Spirituality of the Readings

Closer Away?

Your best friend is leaving town. There is no way to change things, it is certain. What do you do with your sorrow?

This is the scene we find in the Gospel for the Sixth Sunday of Easter. Jesus is trying to comfort the disciples because he is moving not just to a different town, he is about to move away from the world and into the Father’s arms.

Sounds like what we experience at a funeral. We are truly glad that our beloved no longer has the pains and shortages of this life. But what about us? We who are left behind do not get our burden lifted, we get more added to it. We are lonely for the one who has gone away.

Jesus dove into death and swam to the world's shore, but he could not stay on earth and be just like he was before. As he tells Mary Magdalene, he has to go to the Father. “If you loved me you would rejoice.”
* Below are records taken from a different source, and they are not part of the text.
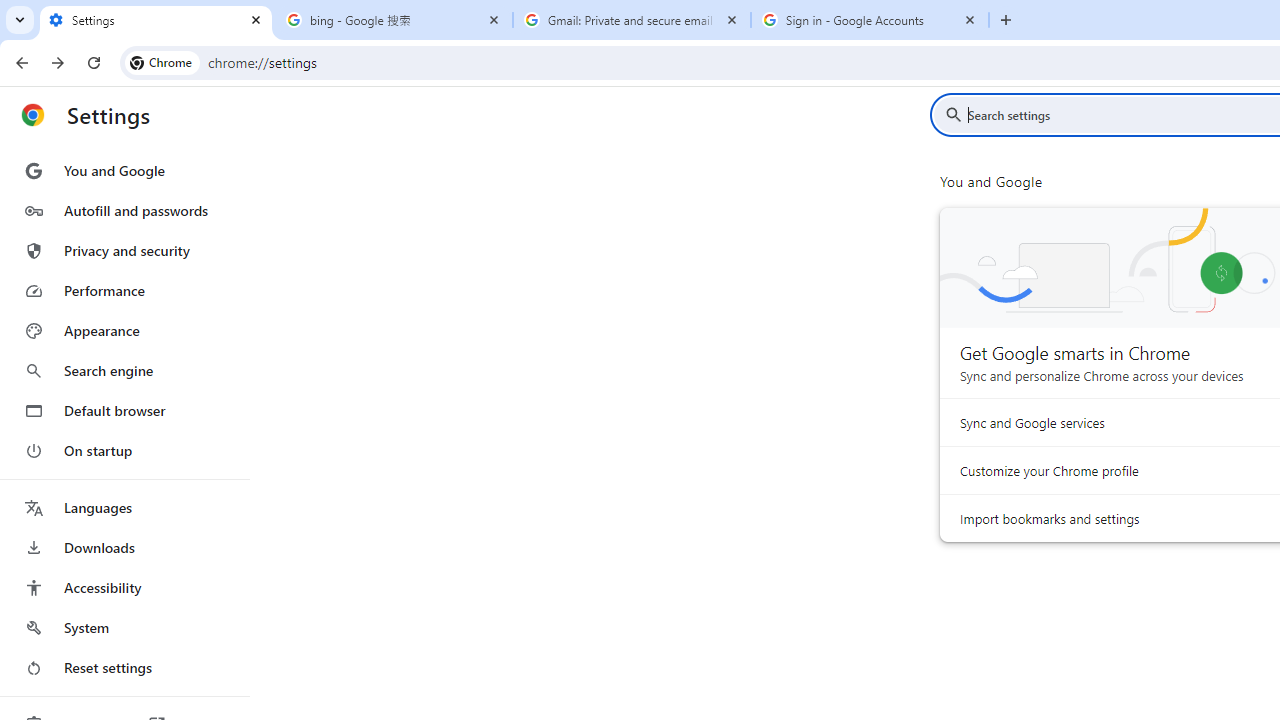
Downloads (124, 547)
Performance (124, 290)
Languages (124, 507)
Appearance (124, 331)
Default browser (124, 410)
Reset settings (124, 668)
Settings (156, 20)
Accessibility (124, 587)
Given the description of an element on the screen output the (x, y) to click on. 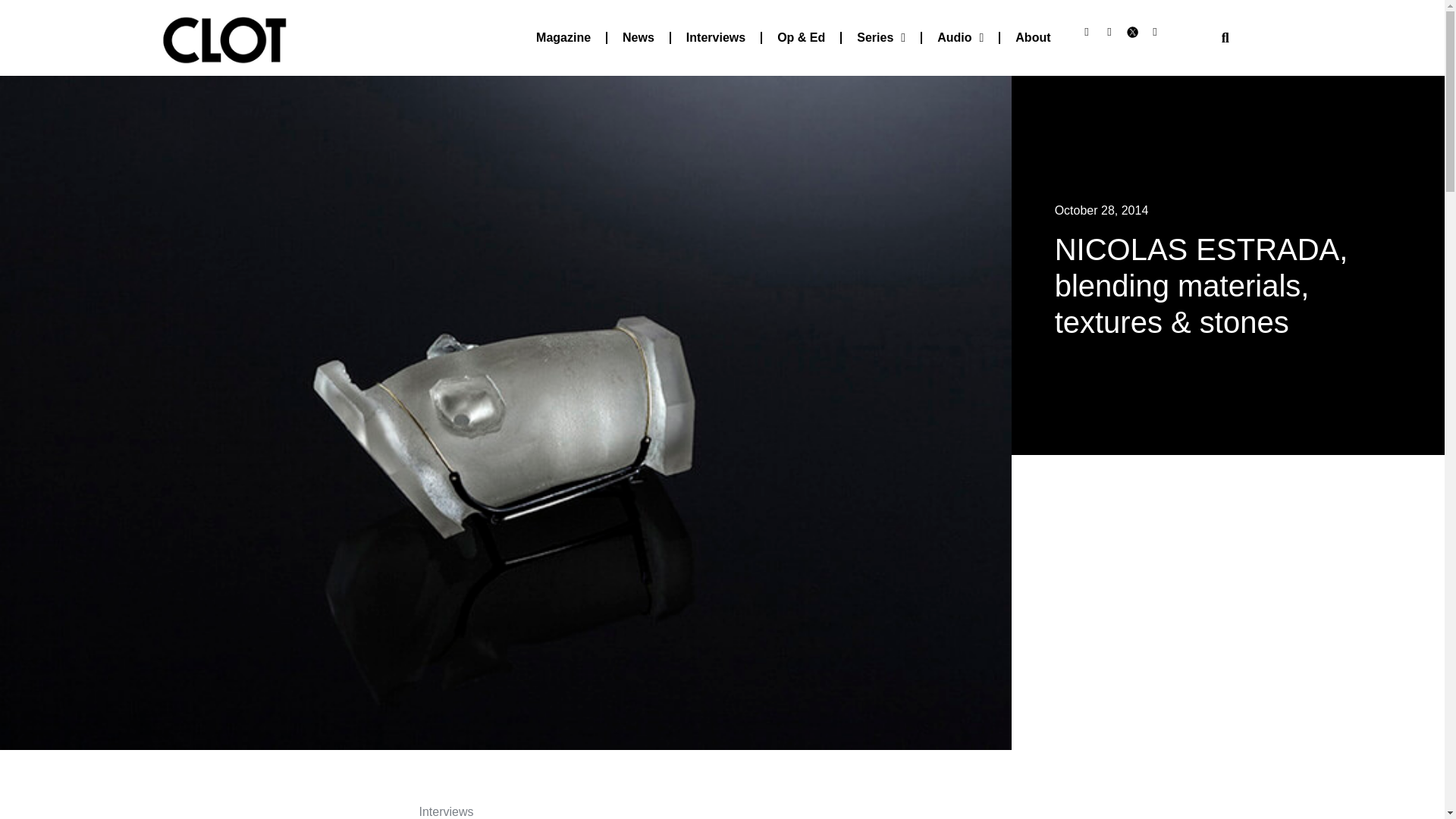
Interviews (715, 37)
Series (880, 37)
Magazine (563, 37)
About (1032, 37)
Audio (959, 37)
News (638, 37)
He tells the disciples something more, and it is puzzling. “Do not let your hearts be troubled or afraid. I am going away and I will come back to you.”

Going away but coming back? This is a strange formula, by which Jesus’ absence will make him much, much closer to us than he was before.

How can this be?

It is hard to express in so few words, but of course your author will rush in where angels fear to tread. I cannot guarantee that it will not seem abstract, but let's give it a try.
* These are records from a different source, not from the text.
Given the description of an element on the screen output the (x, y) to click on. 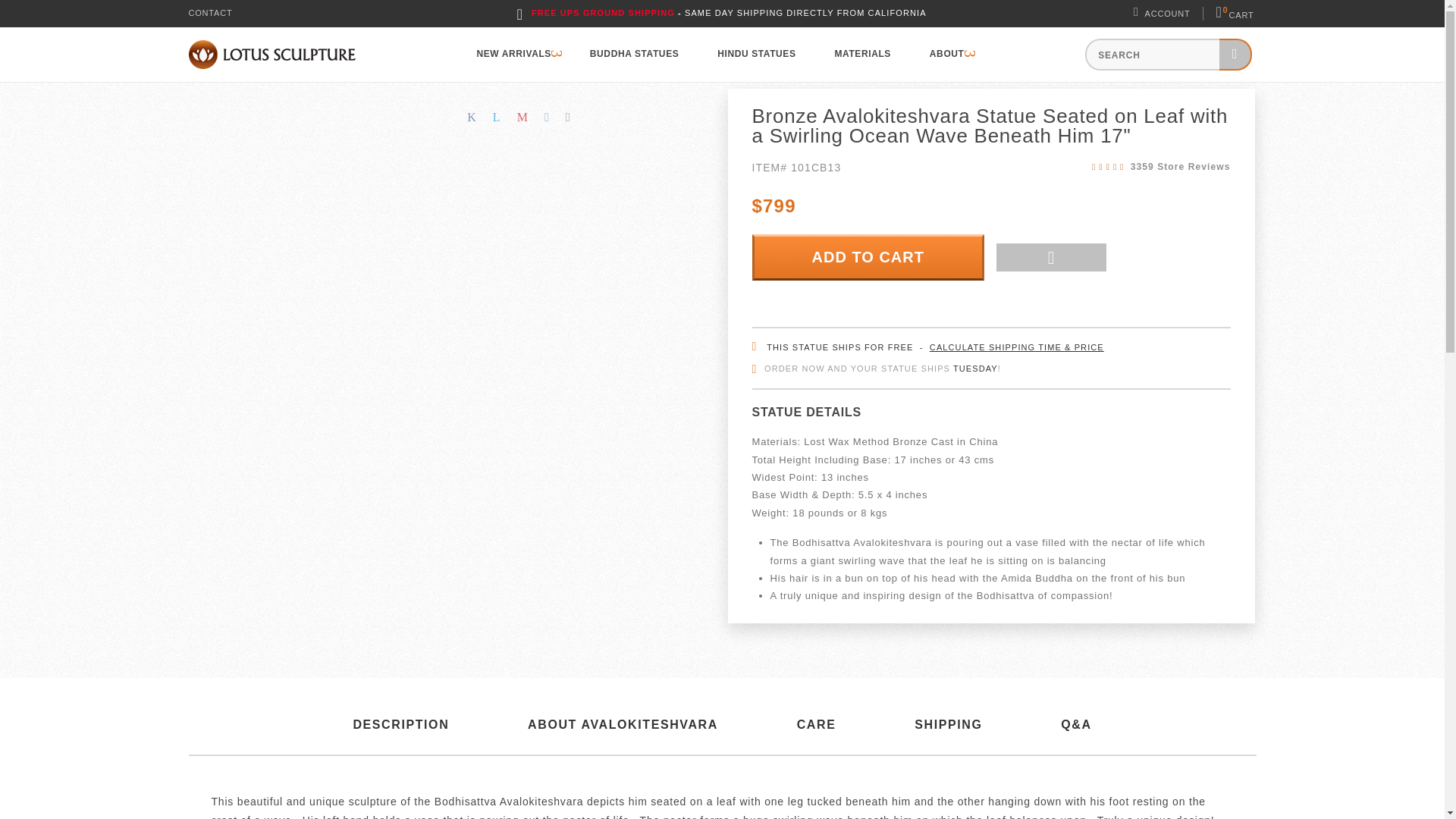
ACCOUNT (1169, 13)
NEW ARRIVALS (513, 54)
Buddha Statues, Hindu Gods Statues (271, 54)
CONTACT (209, 12)
BUDDHA STATUES (633, 54)
Lotus Sculpture (1234, 13)
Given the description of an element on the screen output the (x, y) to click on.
(1) Start with the pre-Jesus world. God the Father had been with the people for all eons. The First Testament tells about this over and over. Why is this not enough?

Well, God the Father remained unknowable in very important ways. He told one of the prophets he would pass by the mouth of the cave where the prophet is, but that the man must not look until God has gone past (really it says “you can only look upon my hindermost quarters”). To look directly upon God would destroy a human being (Exodus 33:20).

(2) To close this gap, God decides to tell us everything about himself in a way we can understand. He speaks out his very self, and he uses a Word that leaves nothing lacking. Humanity is the language, and Jesus is the Word spoken in that language. Now God can be known insofar as we know Jesus.

(3) Jesus dies, resurrects, and finally ascends to the Father from whom he came. Are we abandoned? No. Just like the Father, Jesus speaks out his own very self in another Word that leaves nothing of himself unsaid.

Christianity tells us that this Word is the Holy Spirit.

It is the interior Spirit of a human being called Jesus, who is already the very interior Spirit of God. We are to be closer to Jesus and to the Father than the apostles were!*

If you and I say yes to the Holy Spirit, we will know Jesus just as sheep knew the voice of their shepherd. In knowing him we will know the Father. We find Jesus in the Mass, in the Great Sacrament, in the people around us. We will be side by side with the closest presence of the God of love that is possible.

Was it too abstract? Well, it is the story of our very fleshly life with God. Let us put it into action.